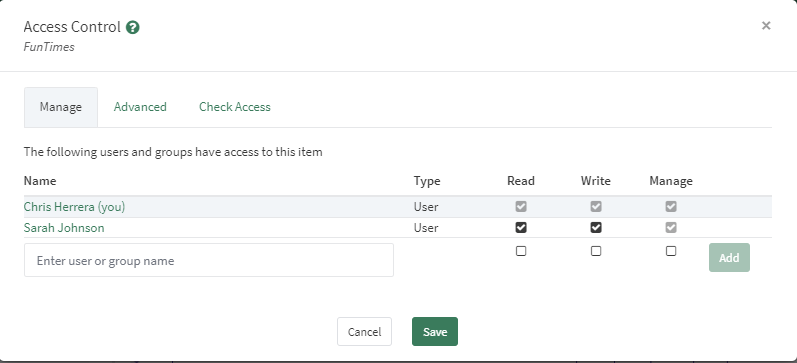Open Chris Herrera (you) user link

pos(74,207)
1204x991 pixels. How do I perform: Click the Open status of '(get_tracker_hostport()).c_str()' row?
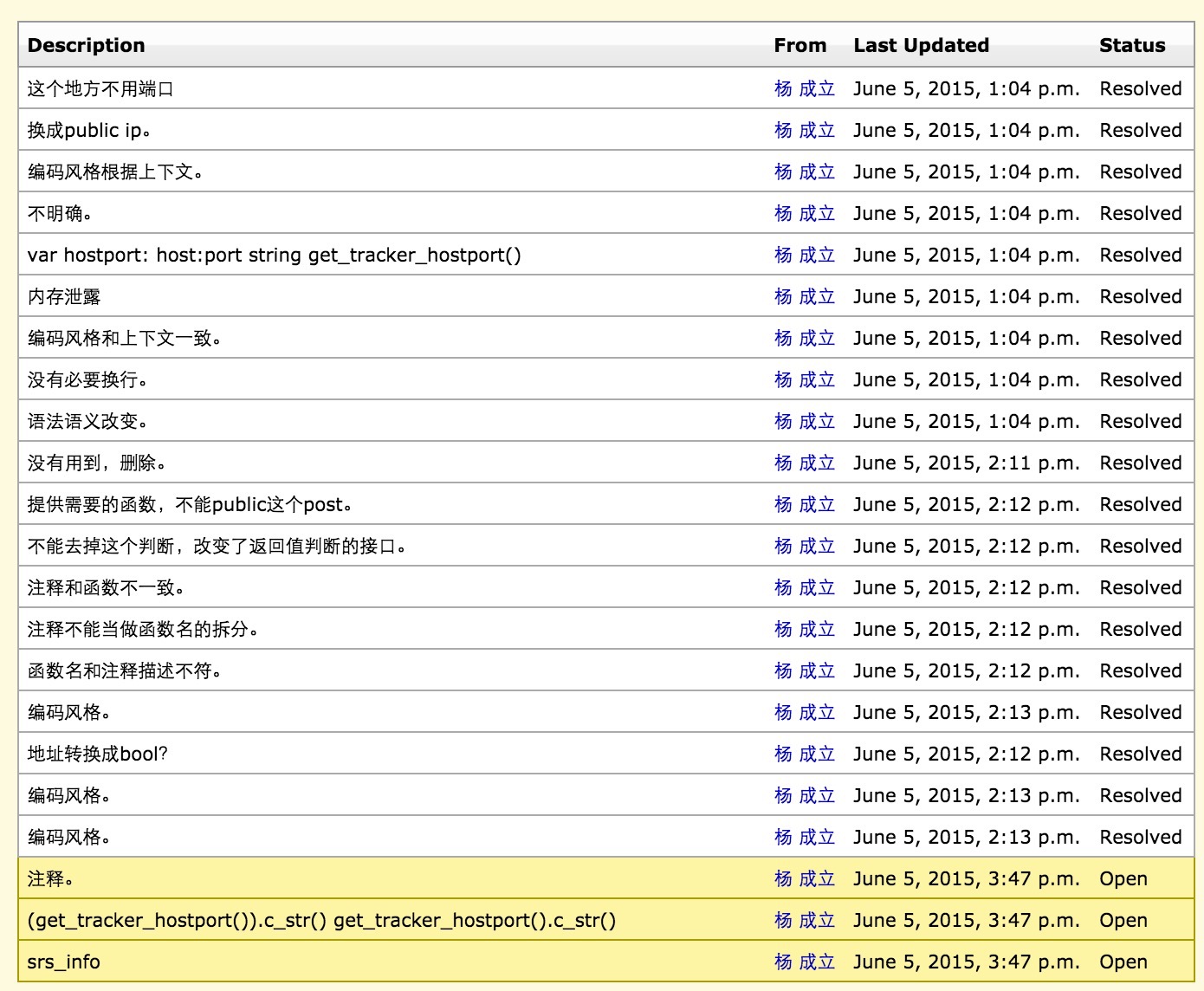pos(1123,921)
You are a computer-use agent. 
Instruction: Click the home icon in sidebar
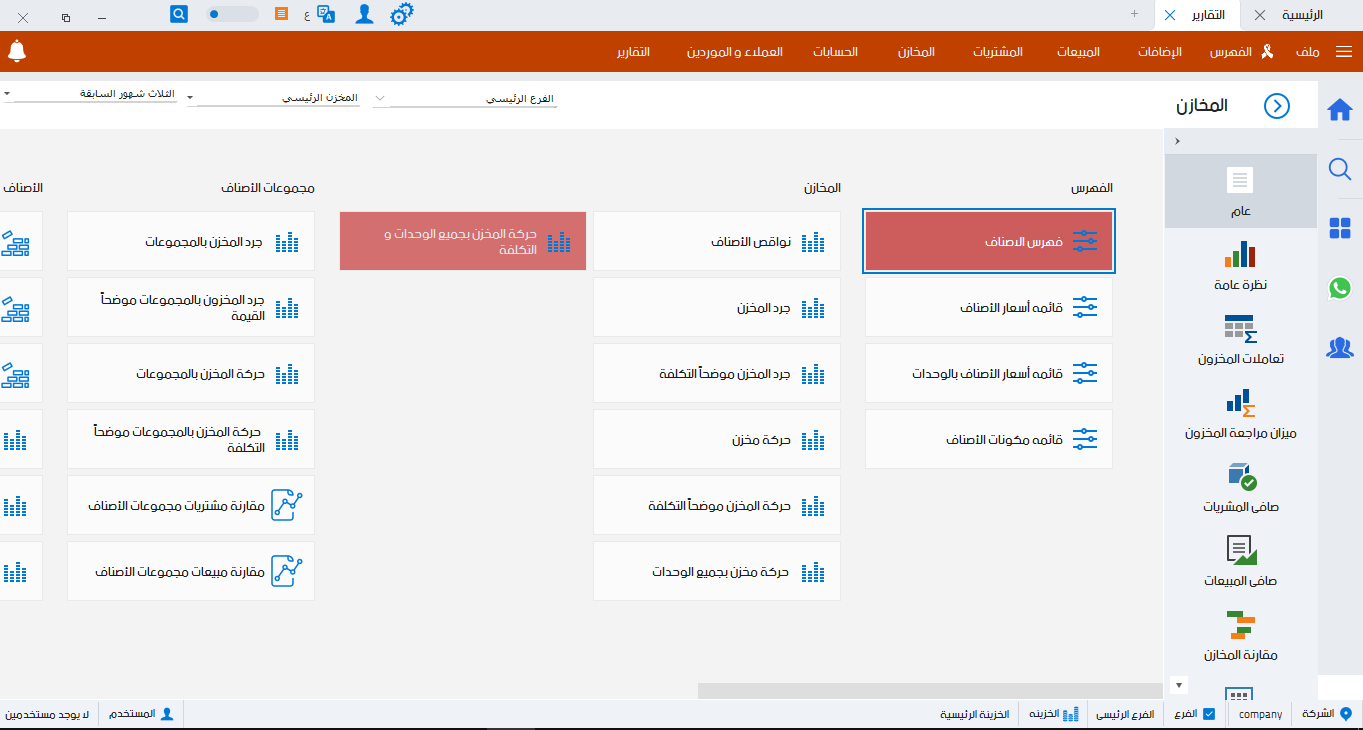click(1340, 110)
===
Print all of the data above verbatim, line for line. Leave out the pictures.

Open Chris Herrera (you) user link

pos(74,207)
1204x991 pixels. How do I perform: Click the Open status of '(get_tracker_hostport()).c_str()' row?
pos(1123,921)
You are a computer-use agent. 
Instruction: Click the home icon in sidebar
click(1340, 110)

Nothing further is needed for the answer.